Meghan Maguire Dahn said...


We donned them first—
those fire-safe suits, complete
with helmet and gloves and little
booties for our shoes—
like we were in some kind of biosphere,
like the world for us to touch was only that half-inch
between skin and suit.
It’s hot, for us, in the hot
Nevada sun. What sort of people
wear fire-safe suits in the desert?
Us, that’s who, because we’re hot and unafraid.

You. Yes, you writing us.
would be too scared to do what we’re about to.
You wouldn’t put your body into this suit. Hell—
you’d be hard pressed, even,
to attend Burning Man. You’d worry
that there would be no corner for solitude.

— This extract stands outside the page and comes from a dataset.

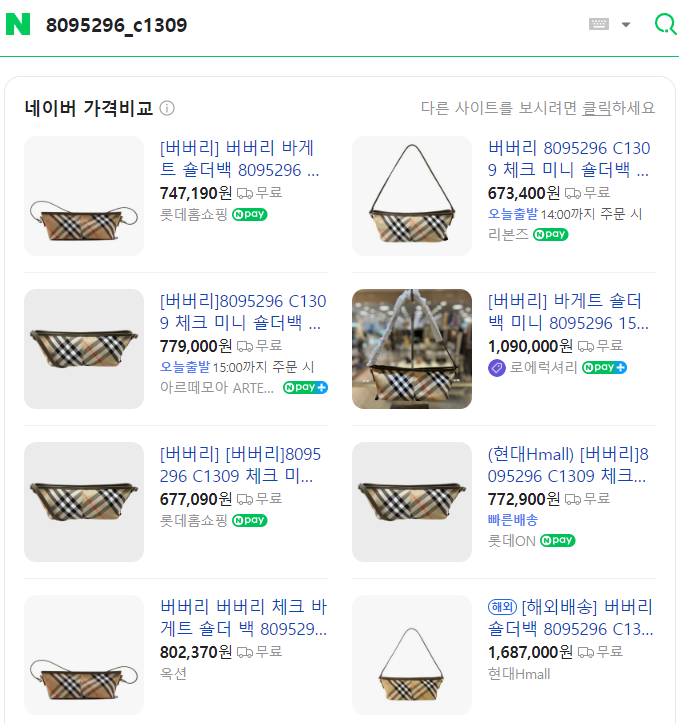The width and height of the screenshot is (679, 724).
Task: Click the 802,370원 옥션 bag thumbnail
Action: pyautogui.click(x=84, y=656)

Look on us: we’re hot and unafraid.
(And sweating.)

The program generates the music—
the music of code—IF 120 beats per minute THEN.
We start dancing, slowly,
at first. The screen displays a map
of where and for how long to place our feet.
It’s bad enough, passive-
aggressive poet, that you put
words into my voice, that you use
my voice as a vehicle for your concerns. Leave
the notion of dancing out of it. Even now,
you’re about to quote William Carlos Williams (no ideas
but in things)—See?

You want to ask if it’s really dancing
when we follow the coded decisions
of a machine. You want me to answer
with another question: What was dance,
ever, but a prescribed series of steps? Or,
you say, some vertical knowledge of horizontal urges.

• • •

There is no room in Dance
Dance Immolation for this heady debate
and my protagonist (who had been trying
to avoid the fact of his singular place
in time, his particular position
in space, through the employment
of the first person plural) missteps
(the orders come faster, now) and receives
a flame gun blast to the face. Two seconds,
timed precisely. It seems,
during the blast, longer to him. But after—
after he has stepped down from the make-shift stage, after
he has peeled back that outer layer,
his own clothes a second skin, sweat-bound
to his body—after all of that
it seemed to have gone by in what he would later tell
his friends was a blink of the eye.

Readers, let me tell you what I imagine:
he didn’t blink. He, first, squeezed
shut his eyes against the onslaught of flames
and then forced them open to watch
as the flames rolled across the mask’s unnatural surface.
He squinted them shut again only after the sweat
filled his eyes, half relief, half punishment.

He’s right about me.
I wouldn’t do what he has done.

I could write, now, that what motivates
me away from Dance Dance Immolation
is some kind of ideological disgust, but really
that’s what would keep me form developing
the program, not from participating in it. No,
what stops me is nerves: the idea
that people would watch. The idea
that I have no rhythm. The idea
that I would sweat then appear sweaty
as I walked to my change of clothes.

The idea, now,
that I could fall prey to someone else’s poem.

Amaranta said...

People should read this.

Meghan Maguire Dahn said...

Thanks for reading.

I had actually completely forgotten that I posted the draft of the poem. Looking back now, much later, there are some obvious things I would revise (there's part of me, for instance, that thinks it would make a much better short story or essay, or something prose-y).